Source:
▬▬▬▬▬▬▬▬▬▬
Cosmopolitan (France)

ET SI LE MEILLEUR MOYEN DE RENCONTRER L’AMOUR, C’ÉTAIT DE LE FAIRE ?

- Par Faustine Croquison

En cette ère où les rencontres amoureuses sont souvent dictées par les algorithme­s et les applicatio­ns, où les tests pour repérer les pervers narcissiqu­es ou soigner sa dépendance affective pullulent, est-ce que nous ne serions pas en train de perdre quelque chose d’essentiel : le langage de l’amour. Le vrai, celui qui ne s’explique pas mais qui se ressent à travers le corps. Et si on arrêtait un peu de se demander si « c’est le bon » avant de plonger ?
▬▬▬▬▬▬▬▬▬▬
Liste des items:
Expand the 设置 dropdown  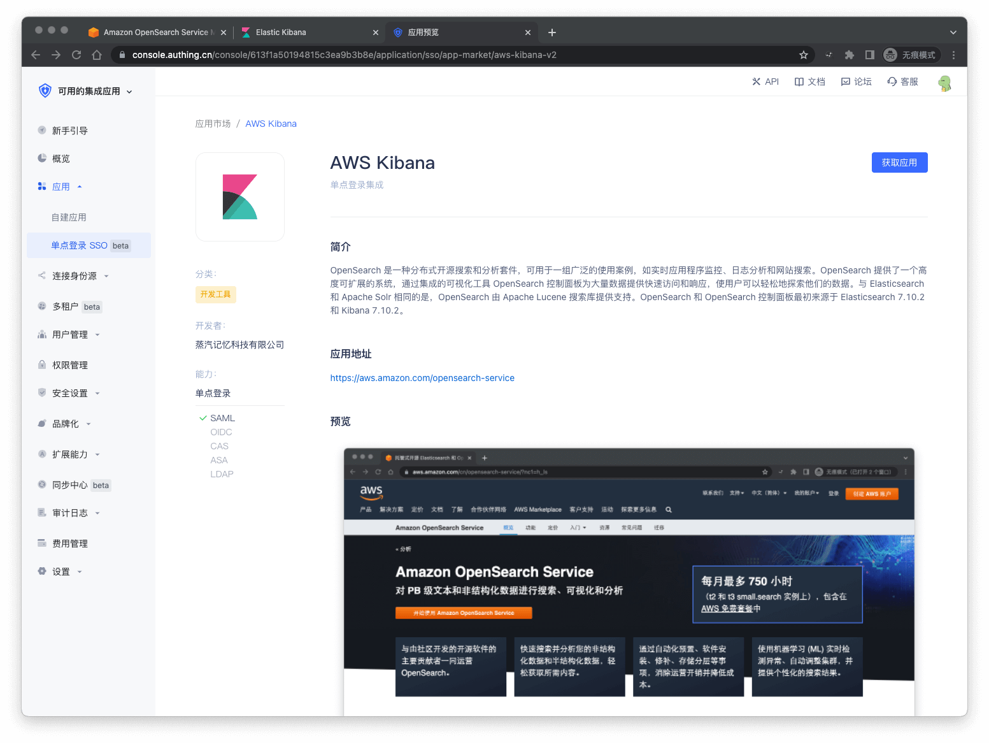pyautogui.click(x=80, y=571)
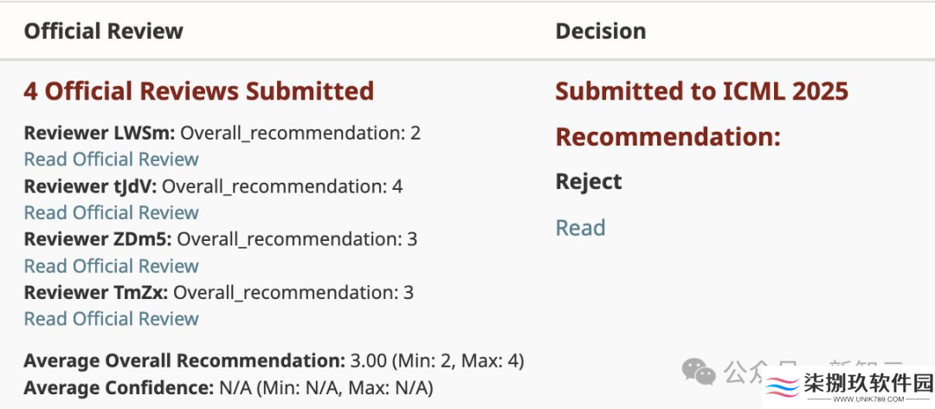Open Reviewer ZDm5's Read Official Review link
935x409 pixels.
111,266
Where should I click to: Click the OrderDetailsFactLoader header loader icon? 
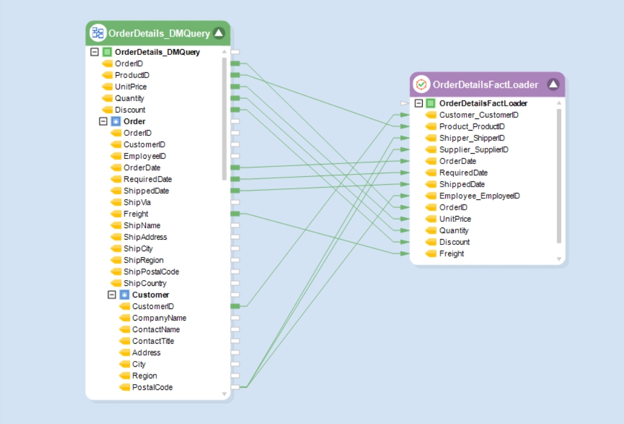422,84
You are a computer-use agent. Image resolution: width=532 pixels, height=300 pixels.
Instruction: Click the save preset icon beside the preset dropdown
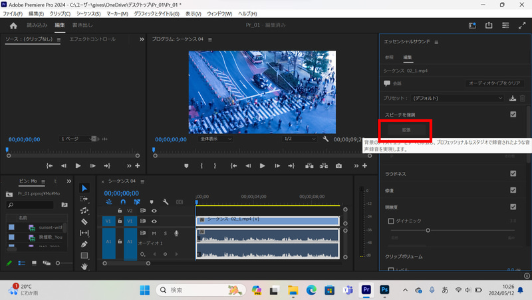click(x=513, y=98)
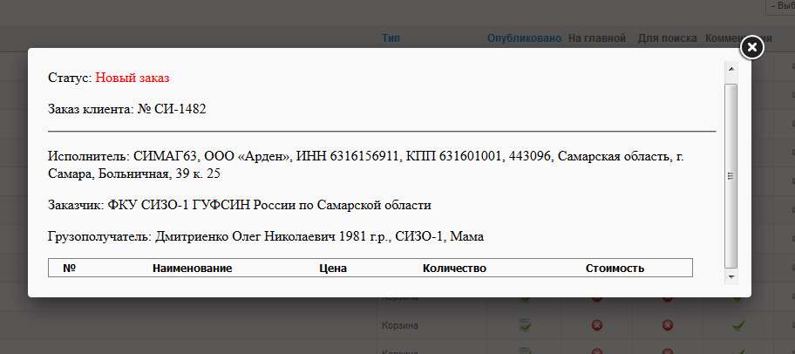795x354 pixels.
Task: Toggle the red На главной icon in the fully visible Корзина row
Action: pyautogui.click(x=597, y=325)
▬▬▬▬▬▬▬▬▬▬
Consignes:
1. Quels sont tous les noms propres qui figurent dans la source ?
2. Reproduisez à l'identique le passage de la source qui commence aux mots "ET SI LE MEILLEUR" et qui s'arrête après "de plonger ?".
Les items ont une autre provenance que la source.

Réponses attendues:
1. Cosmopolitan, France, Faustine Croquison

2.
ET SI LE MEILLEUR MOYEN DE RENCONTRER L’AMOUR, C’ÉTAIT DE LE FAIRE ?

- Par Faustine Croquison

En cette ère où les rencontres amoureuses sont souvent dictées par les algorithme­s et les applicatio­ns, où les tests pour repérer les pervers narcissiqu­es ou soigner sa dépendance affective pullulent, est-ce que nous ne serions pas en train de perdre quelque chose d’essentiel : le langage de l’amour. Le vrai, celui qui ne s’explique pas mais qui se ressent à travers le corps. Et si on arrêtait un peu de se demander si « c’est le bon » avant de plonger ?